All 22 James Bond Themes RANKED and RATED



10. The World is Not Enough (Garbage): A moody song, well-sung and with a great use of strings, yet “The World is Not Enough” suffers because of those damn synthesized drums that are way too prominent in the mix. Replace those with something a little more natural and you’ve got a winner of a song that would fit right in with classic Bond themes.

(Aaron says: The World Is Not Enough” is similar to “Tomorrow Never Dies” in being a more gloomy, serious Bond anthem. But this time, instead of a lively pop singer, they actually had a gloomy, serious rock group play the song, and that is a marked improvement. I don’t know much about Garbage, but Shirley Manson’s voice fits this type of genre. The song also calls back to earlier Bond songs that just feel like they are “Bond songs” — I don’t believe it uses any direct music from the Bond theme or past soundtracks, but it carries the same mood.)


11. From Russia with Love (Matt Monro): The first actual song-song to become a James Bond theme is fairly middle-of-the-road and forgettable, but it’s not a bad song by any stretch of the imagination… and it is the first.

(Aaron says
We also get the first of the trademark title songs, this one a croony ballad from Matt Munro. The theme’s mostly forgettable, a very standard love song piggybacking Frank Sinatra. It doesn’t really fit in with the style of the film, but it isn’t as abhorrent as other songs we’ll hear during the series.)




12. Another Way to Die from Quantum of Solace (Jack White & Alicia Keys): In theory, this is a winning mixture of performers. In practice, the song ends up sounding weak. Both singers are either undermixed or are straining their voices to hit those notes (with Keys, I have to imagine it’s the former). This song is also seriously underproduced; when it comes to Bond themes, lavish textures usually win the day. Even in the song directly preceding this one, Chris Cornell’s “You Know My Name,” guitar, bass and drums fill the void left by the usual Bond orchestra.
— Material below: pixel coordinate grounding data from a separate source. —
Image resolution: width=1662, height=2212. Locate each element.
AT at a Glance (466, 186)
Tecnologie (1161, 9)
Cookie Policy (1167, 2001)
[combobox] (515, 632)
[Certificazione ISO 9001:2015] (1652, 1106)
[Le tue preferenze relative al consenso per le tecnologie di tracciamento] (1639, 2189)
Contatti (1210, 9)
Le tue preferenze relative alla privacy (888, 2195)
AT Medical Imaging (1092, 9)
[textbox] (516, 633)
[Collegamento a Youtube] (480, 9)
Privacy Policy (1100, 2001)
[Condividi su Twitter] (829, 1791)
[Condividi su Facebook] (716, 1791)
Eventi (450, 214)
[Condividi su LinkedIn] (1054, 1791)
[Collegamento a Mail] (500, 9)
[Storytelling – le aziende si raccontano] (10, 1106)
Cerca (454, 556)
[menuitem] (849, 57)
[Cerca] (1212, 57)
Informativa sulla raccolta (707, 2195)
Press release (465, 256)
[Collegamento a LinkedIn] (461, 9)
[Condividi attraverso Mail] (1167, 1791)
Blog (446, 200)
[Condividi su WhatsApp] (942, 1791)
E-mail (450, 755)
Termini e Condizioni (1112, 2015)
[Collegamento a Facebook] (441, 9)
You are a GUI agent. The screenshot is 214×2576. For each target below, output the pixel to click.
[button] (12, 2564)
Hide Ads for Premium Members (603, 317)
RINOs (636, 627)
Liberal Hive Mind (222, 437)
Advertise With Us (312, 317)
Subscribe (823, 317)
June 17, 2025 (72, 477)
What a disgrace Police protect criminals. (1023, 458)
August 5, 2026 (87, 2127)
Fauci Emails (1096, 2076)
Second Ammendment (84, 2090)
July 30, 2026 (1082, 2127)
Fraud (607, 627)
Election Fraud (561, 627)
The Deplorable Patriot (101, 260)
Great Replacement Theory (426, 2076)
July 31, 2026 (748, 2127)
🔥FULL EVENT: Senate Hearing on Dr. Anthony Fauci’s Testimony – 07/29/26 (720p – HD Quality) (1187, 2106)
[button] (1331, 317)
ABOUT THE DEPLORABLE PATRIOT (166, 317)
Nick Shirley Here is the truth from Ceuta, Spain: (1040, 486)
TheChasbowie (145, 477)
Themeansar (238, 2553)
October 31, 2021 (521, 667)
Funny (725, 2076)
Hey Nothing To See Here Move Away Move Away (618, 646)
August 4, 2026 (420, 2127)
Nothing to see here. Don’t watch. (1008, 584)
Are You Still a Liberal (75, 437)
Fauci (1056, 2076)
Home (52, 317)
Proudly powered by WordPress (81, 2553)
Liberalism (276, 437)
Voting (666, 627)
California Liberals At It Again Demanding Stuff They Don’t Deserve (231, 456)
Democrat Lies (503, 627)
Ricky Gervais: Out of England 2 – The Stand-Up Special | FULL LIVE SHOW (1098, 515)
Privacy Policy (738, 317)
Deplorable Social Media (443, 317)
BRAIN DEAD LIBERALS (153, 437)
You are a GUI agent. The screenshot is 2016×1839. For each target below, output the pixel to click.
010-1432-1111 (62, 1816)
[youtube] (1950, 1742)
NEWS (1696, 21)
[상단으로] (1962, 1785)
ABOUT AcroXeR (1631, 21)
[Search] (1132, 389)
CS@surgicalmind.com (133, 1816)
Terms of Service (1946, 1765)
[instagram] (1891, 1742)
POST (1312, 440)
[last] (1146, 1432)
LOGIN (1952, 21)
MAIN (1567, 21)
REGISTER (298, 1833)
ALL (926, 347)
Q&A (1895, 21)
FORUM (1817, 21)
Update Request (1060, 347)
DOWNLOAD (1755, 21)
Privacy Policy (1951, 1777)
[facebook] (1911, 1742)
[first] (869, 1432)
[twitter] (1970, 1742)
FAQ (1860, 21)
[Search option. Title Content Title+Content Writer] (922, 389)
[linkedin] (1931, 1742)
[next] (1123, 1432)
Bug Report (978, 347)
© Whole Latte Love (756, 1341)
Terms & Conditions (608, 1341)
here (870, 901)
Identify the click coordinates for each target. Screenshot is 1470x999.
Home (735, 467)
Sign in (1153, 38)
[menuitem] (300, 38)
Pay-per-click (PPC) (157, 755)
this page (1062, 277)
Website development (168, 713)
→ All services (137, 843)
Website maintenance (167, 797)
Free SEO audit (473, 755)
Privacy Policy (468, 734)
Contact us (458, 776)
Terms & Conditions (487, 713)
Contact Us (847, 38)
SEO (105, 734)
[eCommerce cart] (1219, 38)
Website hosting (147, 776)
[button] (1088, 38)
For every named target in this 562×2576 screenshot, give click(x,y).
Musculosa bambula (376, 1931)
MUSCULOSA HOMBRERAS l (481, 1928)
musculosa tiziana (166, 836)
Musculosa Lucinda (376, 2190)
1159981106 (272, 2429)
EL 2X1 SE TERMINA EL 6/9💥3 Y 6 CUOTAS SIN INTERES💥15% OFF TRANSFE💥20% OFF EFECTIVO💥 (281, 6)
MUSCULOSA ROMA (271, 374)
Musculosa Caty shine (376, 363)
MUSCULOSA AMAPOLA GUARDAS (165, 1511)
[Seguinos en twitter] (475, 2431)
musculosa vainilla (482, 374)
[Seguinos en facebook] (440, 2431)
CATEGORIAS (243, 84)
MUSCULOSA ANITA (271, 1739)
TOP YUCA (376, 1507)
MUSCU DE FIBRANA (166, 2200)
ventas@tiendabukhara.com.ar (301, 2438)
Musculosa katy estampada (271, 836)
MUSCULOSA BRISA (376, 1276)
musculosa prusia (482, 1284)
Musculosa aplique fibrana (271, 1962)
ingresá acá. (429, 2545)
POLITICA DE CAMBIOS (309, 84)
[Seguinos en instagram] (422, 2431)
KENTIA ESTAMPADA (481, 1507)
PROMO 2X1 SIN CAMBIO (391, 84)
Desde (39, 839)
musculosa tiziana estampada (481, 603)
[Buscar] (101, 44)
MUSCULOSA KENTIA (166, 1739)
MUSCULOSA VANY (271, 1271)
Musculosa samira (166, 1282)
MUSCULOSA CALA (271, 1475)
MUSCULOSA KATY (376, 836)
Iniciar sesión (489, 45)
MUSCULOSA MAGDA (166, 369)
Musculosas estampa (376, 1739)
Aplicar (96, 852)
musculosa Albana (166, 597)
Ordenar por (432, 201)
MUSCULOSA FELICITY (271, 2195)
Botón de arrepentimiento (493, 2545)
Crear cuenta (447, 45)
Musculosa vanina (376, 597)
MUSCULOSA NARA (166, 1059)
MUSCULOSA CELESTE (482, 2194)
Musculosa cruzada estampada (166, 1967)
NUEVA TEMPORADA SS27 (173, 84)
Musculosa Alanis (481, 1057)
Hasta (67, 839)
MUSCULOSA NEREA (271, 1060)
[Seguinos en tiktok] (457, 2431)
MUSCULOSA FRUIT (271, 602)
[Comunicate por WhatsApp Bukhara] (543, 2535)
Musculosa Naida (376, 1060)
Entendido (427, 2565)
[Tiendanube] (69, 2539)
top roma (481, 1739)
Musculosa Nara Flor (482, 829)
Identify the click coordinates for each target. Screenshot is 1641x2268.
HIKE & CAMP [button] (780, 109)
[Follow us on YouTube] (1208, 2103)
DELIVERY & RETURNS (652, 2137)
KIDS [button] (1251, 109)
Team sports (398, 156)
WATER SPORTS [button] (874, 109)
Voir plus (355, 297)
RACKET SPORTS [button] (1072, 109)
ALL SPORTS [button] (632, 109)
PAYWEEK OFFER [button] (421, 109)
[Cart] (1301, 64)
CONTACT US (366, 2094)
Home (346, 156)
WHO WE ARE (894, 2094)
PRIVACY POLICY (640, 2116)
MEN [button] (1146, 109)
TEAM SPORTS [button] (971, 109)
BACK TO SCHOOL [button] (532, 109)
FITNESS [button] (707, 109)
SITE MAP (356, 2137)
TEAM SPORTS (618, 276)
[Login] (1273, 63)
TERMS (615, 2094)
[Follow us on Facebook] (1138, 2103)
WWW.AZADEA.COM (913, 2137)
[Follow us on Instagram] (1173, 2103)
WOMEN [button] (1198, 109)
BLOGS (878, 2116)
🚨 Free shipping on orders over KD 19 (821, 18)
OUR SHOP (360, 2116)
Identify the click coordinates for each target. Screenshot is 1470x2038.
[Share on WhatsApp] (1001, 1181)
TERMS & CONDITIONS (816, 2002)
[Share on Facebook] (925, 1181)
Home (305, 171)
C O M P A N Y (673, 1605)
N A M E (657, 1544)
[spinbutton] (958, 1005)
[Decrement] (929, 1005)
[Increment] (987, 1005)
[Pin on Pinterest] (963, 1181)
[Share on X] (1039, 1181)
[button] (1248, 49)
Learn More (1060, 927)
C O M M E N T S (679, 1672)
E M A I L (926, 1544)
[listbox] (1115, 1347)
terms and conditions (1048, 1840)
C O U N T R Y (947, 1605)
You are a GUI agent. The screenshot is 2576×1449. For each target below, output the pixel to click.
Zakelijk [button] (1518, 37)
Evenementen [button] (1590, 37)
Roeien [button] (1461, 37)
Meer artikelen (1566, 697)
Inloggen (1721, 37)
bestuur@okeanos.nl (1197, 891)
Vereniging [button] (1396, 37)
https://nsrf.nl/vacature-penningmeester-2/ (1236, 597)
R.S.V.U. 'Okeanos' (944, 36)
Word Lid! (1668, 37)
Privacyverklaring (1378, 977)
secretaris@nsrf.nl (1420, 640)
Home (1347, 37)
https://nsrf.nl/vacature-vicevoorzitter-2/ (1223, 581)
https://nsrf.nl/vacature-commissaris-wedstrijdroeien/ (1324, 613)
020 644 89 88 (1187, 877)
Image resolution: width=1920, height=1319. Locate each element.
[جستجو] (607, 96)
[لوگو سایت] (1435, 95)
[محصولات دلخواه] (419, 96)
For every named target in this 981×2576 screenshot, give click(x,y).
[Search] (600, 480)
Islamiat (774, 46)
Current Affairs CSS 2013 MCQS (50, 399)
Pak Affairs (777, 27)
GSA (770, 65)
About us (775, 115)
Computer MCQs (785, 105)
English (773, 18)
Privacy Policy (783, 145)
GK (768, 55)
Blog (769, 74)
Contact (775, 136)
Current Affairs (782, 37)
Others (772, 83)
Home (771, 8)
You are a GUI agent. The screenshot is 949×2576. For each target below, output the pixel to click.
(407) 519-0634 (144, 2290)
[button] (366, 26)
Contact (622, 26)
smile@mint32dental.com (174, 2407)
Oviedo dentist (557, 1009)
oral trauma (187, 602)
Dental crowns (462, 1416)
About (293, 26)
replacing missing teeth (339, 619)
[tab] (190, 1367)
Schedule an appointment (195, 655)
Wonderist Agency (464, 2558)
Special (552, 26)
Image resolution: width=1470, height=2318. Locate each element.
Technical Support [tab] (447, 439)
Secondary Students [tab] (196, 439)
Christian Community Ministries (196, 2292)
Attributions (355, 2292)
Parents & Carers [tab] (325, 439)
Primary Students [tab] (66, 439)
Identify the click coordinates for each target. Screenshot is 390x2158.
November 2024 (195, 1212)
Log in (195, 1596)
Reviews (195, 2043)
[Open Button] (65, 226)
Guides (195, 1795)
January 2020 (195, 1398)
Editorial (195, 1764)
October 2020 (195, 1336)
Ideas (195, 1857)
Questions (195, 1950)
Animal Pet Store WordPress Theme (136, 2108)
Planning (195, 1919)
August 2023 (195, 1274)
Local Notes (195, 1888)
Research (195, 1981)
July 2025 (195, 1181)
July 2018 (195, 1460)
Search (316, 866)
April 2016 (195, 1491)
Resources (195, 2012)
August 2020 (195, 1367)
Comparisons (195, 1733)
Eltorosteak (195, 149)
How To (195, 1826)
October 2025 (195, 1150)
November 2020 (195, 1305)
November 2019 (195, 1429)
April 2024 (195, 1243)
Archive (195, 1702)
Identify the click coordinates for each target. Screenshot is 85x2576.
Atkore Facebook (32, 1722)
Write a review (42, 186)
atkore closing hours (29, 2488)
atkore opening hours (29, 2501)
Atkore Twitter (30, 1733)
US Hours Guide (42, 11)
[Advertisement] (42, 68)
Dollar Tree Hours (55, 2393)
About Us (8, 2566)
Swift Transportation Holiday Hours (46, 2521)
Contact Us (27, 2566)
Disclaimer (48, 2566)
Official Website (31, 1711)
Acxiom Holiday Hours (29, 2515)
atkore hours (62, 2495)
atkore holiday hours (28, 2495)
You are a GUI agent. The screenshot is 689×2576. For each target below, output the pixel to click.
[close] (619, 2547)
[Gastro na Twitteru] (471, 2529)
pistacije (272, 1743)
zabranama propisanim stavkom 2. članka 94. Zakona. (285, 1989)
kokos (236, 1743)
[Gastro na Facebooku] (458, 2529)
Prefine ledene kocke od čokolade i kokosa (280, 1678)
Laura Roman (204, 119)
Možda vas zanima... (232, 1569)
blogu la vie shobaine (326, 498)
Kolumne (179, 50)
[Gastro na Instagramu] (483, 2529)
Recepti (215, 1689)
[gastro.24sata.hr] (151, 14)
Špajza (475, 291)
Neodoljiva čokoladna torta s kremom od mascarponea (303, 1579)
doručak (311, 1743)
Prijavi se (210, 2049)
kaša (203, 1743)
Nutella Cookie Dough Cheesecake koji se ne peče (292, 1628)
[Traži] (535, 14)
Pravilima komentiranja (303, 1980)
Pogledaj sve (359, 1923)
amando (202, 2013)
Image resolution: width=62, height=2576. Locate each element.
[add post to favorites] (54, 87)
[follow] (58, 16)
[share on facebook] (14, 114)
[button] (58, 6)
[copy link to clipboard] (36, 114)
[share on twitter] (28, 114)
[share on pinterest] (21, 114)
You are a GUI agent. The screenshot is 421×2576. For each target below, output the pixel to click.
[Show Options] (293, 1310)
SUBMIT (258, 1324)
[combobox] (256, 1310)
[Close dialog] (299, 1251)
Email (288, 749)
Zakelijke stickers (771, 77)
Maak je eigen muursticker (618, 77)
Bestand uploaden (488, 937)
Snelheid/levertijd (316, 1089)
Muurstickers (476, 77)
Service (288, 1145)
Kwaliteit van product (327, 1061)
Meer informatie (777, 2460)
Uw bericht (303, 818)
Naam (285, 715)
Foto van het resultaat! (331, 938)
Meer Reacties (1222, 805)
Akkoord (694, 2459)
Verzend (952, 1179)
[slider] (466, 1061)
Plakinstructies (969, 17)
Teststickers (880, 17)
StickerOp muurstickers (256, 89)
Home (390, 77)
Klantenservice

(Aaron says: As a fan of Jack White, I think his music fits well with a modern Bond film — it’s soulful, yet hip, and White’s talent allows him to adapt to a Bond-like theme. The duet with Alicia Keys even works pretty well, as it’s not the ballady sort of song I’m used to hearing from her. I don’t think “Another Way to Die” has as much fanfare as other Bond songs, but it’s among the best.)

13. You Only Live Twice (Nancy Sinatra): This is another relatively forgettable Bond entry that children of the ’90s might best remember as the song that gave Robbie Williams’ “Millenium” its string hook. Still, it’s well-sung, and it’s the first Bond theme to incorporate electric guitar prominently, which makes it an interesting step in the series’ musical evolution.

(Aaron says: Do you remember the Robbie Williams song “Millennium”? It took me a while to figure it out, but Nancy Sinatra’s title song has been linked to that with some clever sampling. All in all, the song isn’t bad, but it doesn’t feel like Bond. It’s sort of a sappier, more serene song than we’ve seen from the other titles.)



14. The Living Daylights (a-ha): Duran Duran’s unfortunate Bond-theme cousin, a-ha does not succeed like their new wave counterparts. This song’s got the right idea, but it’s marred by bad production that recalls Ace of Base and some really questionable singing decisions – note how the track switches from a David Bowie parody to a Fine Young Cannibals parody.

(Aaron says: Karaoke and music video favorite a-ha take on the title theme “The Living Daylights” — the second new-wavy track in a row. This song has a different style than the Duran Duran tune, and it sounds like another place the producers were trying to make a new beginning. The song is a little less poppy than “A View to a Kill” — a decent track, but a little all-over the place in its musical stylings. Hearing the song for the first time, I’m not incredibly surprised that a-ha became a one-hit wonder.)


15. Nobody Does it Better from The Spy Who Loved Me (Carly Simon): Sure, this is a shlocky ballad, but it gets a few bonus points for being the first Lite FM-style Bond song; at least it was a trailblazer. It also isn’t a totally awful song; it actually would be a pretty effective easy listening number, it just doesn’t work for Bond at all.

(Aaron says: Carly Simon’s “Nobody Does It Better” is the musical equivalent of crying while masturbating. This is such a sappy, sappy song, but it also manages to feel like a self-congratulatory pat on the back for the Bond creators.)